A few houses, however, retained their more or less original Victorian layout; fitted with the latest kitchens, bathrooms and modern amenities, but otherwise laid out as the architect intended.

It was one such house that Dr Andrew Ruddle had made his main London residence many years before. Since that time, life for Dr Ruddle had moved on and he had acquired additional properties located in some of the most prestigious cities around the world. He now spent most of his time in a lavish penthouse in New York overlooking Central Park with his new wife and his new children.

He kept the London house mainly as an investment but also for his personal use during his frequent trips to London on business. In addition, it was useful for Peter whilst he completed his course in Computer Science at Cambridge University.

Peter, finally managed to fit the correct key, turn the lock and stumble into the hallway.

The hallway, seemed to Peter, in his current state of confusion, to be even more cavernous than he remembered; designed, more to the proportion of a small luxury hotel than to that of a domestic residence. Peter, looked around at the high Regency grandeur, the ornately decorated ceiling roses, coving and architraving. The sparkling chandeliers twinkling in defiance of weight and gravity and skirting boards of quite unnecessary depth which all combined to both impress and overwhelm.

How is it that big houses intended for vast entertainments; people, friends and family, only help to emphasise — like a permeating silent dense fog that crawls into every part of the soul—an overwhelming sense of detachment.

Peter tried to recollect if it was Byron who once described the gloom of his once magnificent ancestral home built for a different time and age, now decaying and cold, as he moved from one room to another in a monotonous lonely charade.
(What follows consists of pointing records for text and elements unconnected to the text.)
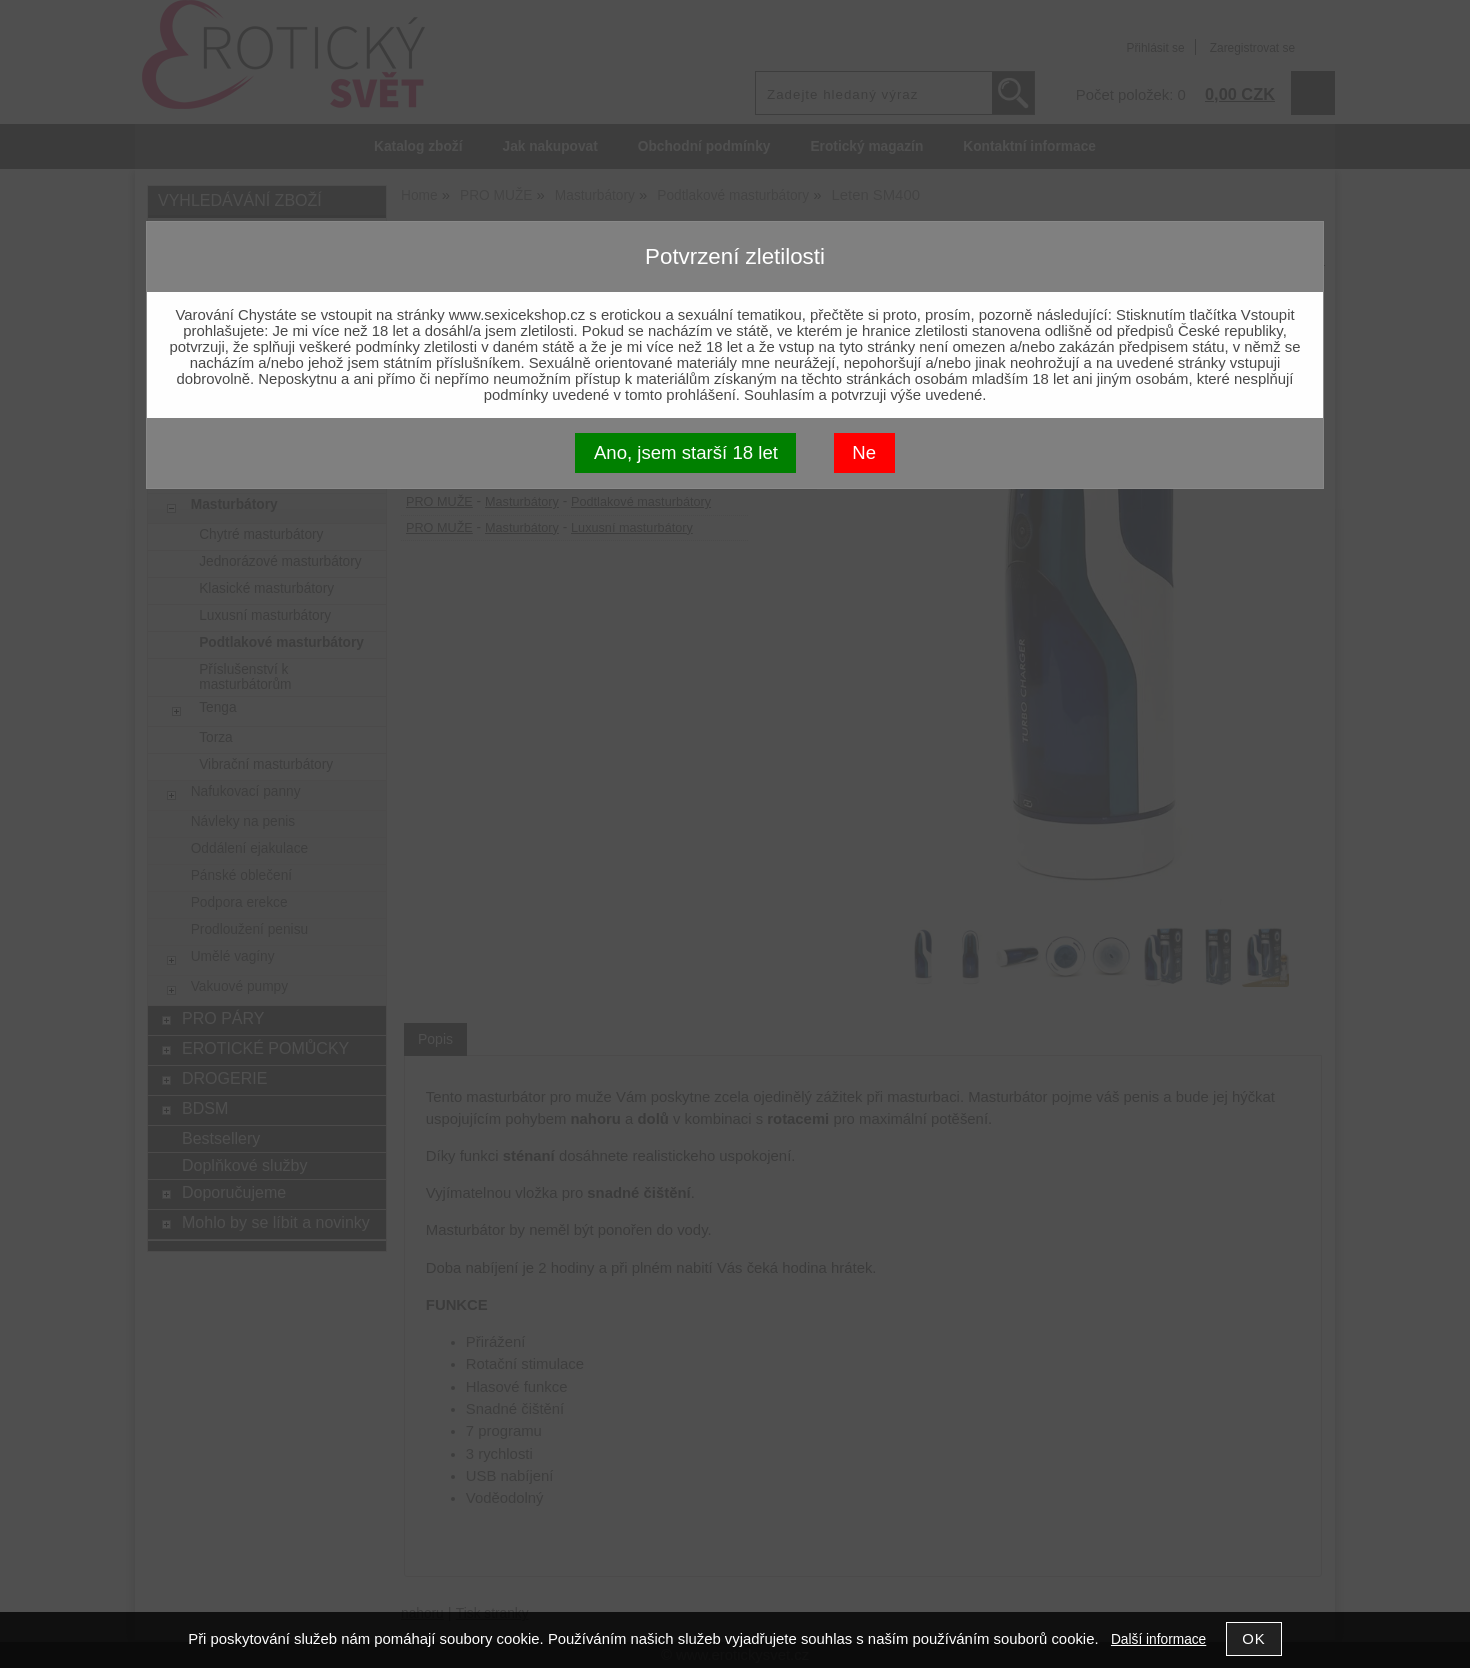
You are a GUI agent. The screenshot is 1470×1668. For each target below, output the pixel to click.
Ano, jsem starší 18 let (686, 452)
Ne (864, 452)
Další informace (1158, 1639)
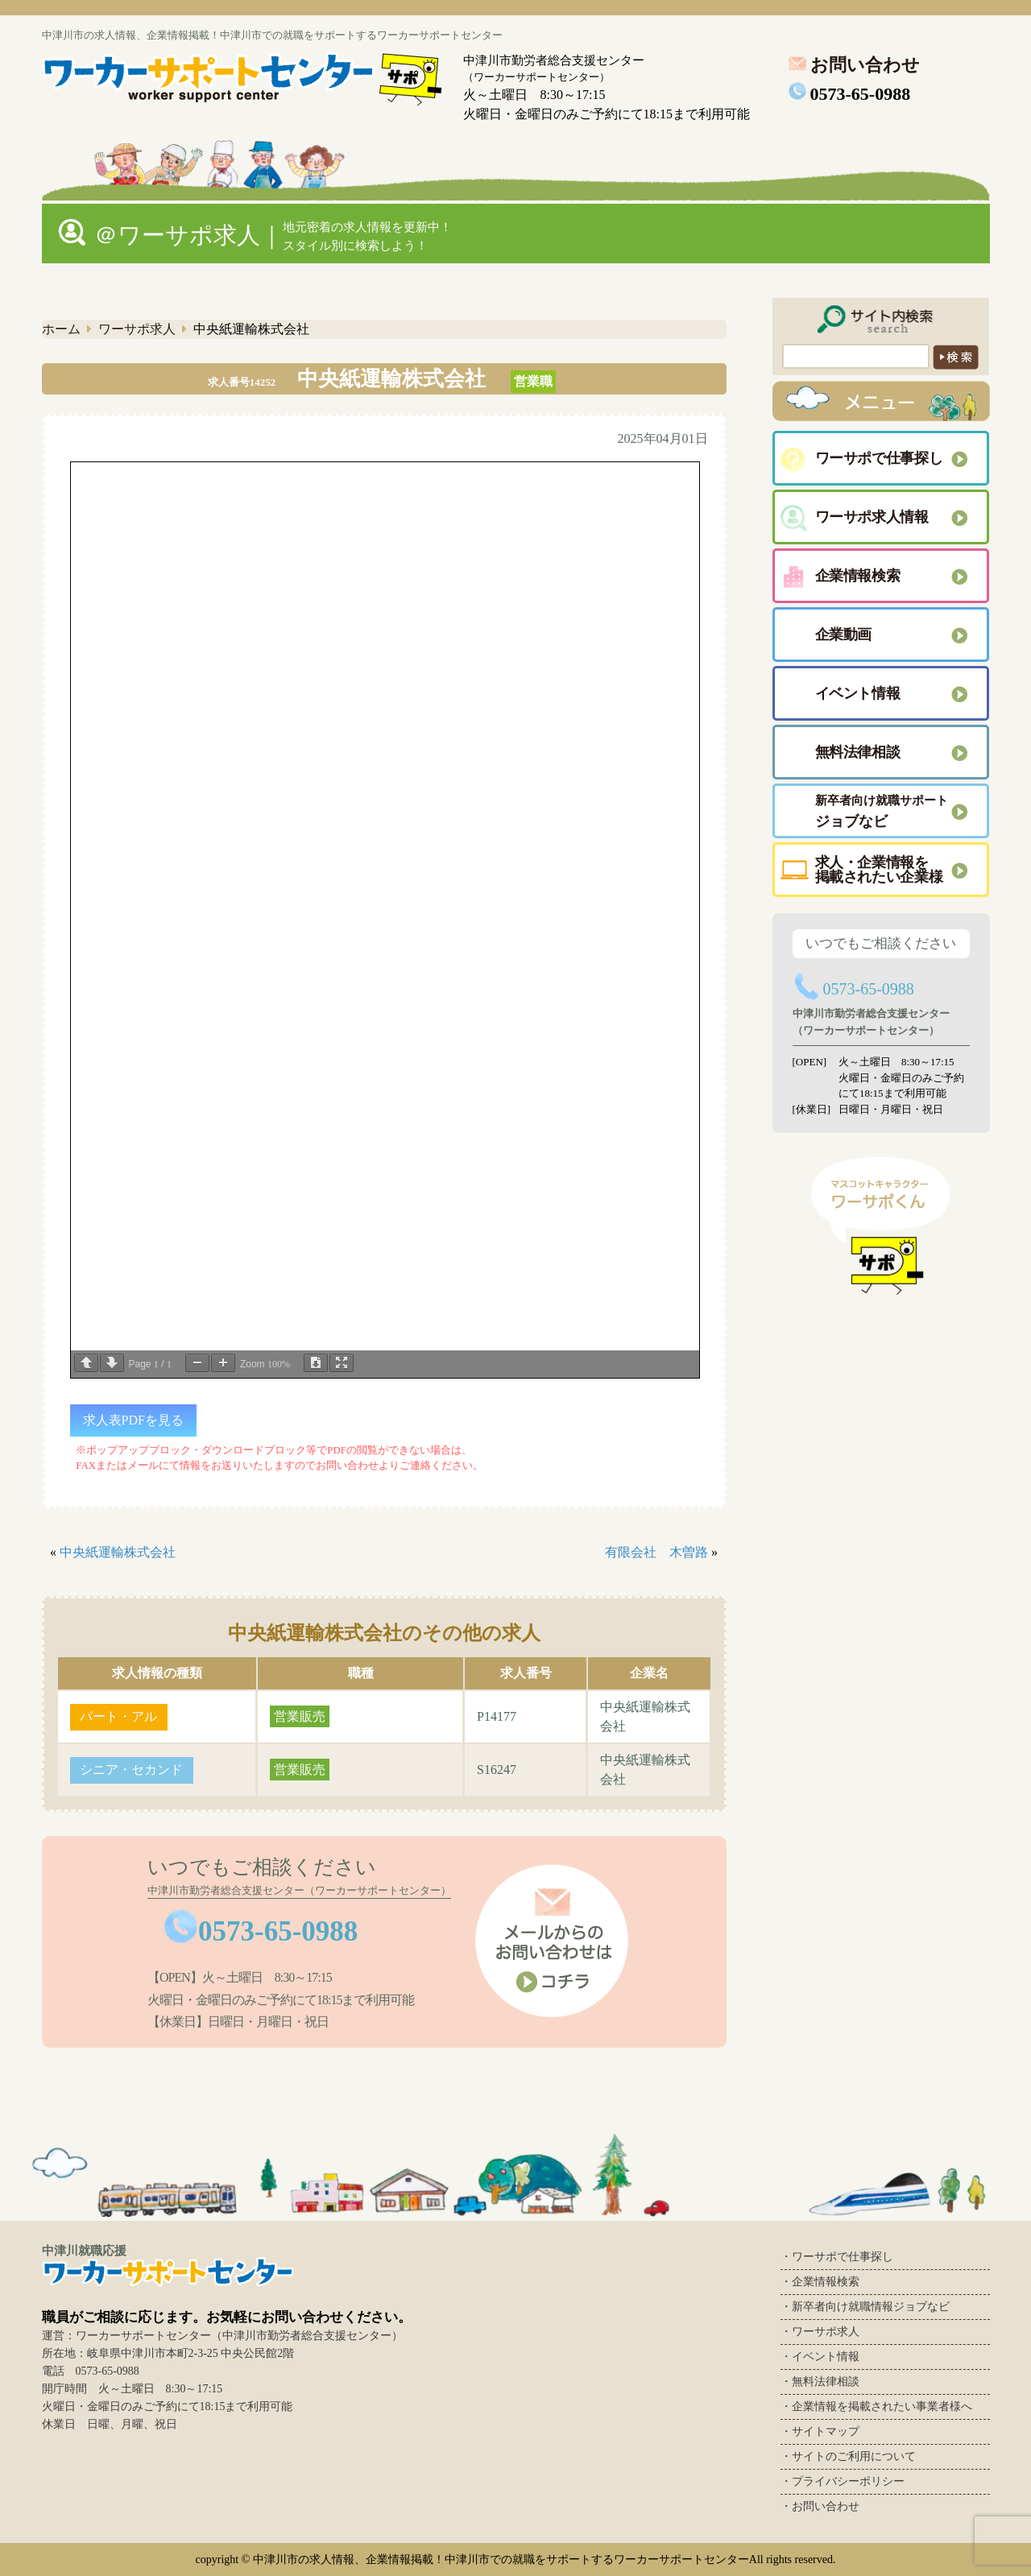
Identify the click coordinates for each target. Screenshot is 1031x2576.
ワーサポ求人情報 (872, 517)
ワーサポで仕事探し (879, 458)
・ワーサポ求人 (819, 2332)
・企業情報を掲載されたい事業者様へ (876, 2406)
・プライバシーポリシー (842, 2481)
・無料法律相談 (819, 2381)
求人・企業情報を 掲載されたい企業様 (879, 869)
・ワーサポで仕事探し (836, 2257)
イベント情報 (858, 693)
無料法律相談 (858, 752)
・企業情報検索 (819, 2282)
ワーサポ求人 (137, 329)
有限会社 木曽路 (656, 1552)
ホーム (61, 329)
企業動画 (843, 634)
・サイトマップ (819, 2431)
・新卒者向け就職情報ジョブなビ (865, 2307)
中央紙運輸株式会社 (118, 1552)
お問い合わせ (852, 65)
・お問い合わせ (819, 2506)
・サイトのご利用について (848, 2456)
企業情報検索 (858, 576)
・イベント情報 (819, 2357)
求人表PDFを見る (133, 1420)
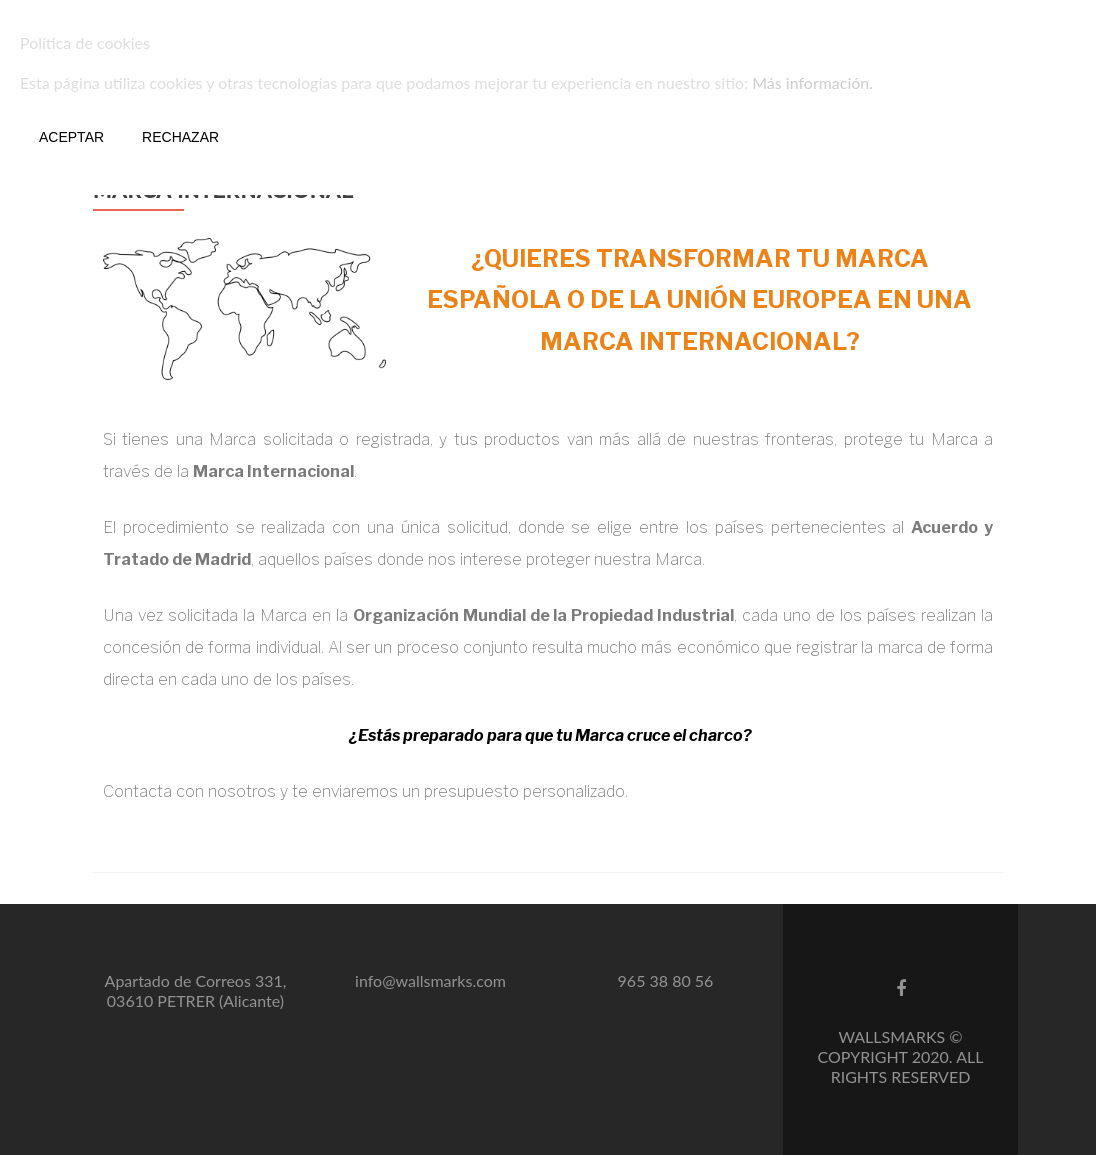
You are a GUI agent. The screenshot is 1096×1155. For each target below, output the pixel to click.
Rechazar (180, 137)
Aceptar (71, 137)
Peter smiled to himself. Perhaps that was why Byron spent so much time travelling.

 Languishing deeper into lethargy and depression, Peter anticipated a long, lonely and fairly miserable Christmas.

Last year had been very different. He had been invited to spend Christmas and New Year at his girlfriend Anna’s parents; a sprawling country estate in Surrey. Anna was an undergraduate studying Medieval languages. She also had a large extended family and Peter had been popular with Anna’s mother and three younger sisters. Her father had also liked him particularly after a few male bonding sessions down at the local pub. This was one of the happiest periods that he could remember and Anna seemed to be besotted with him and he believed he loved her.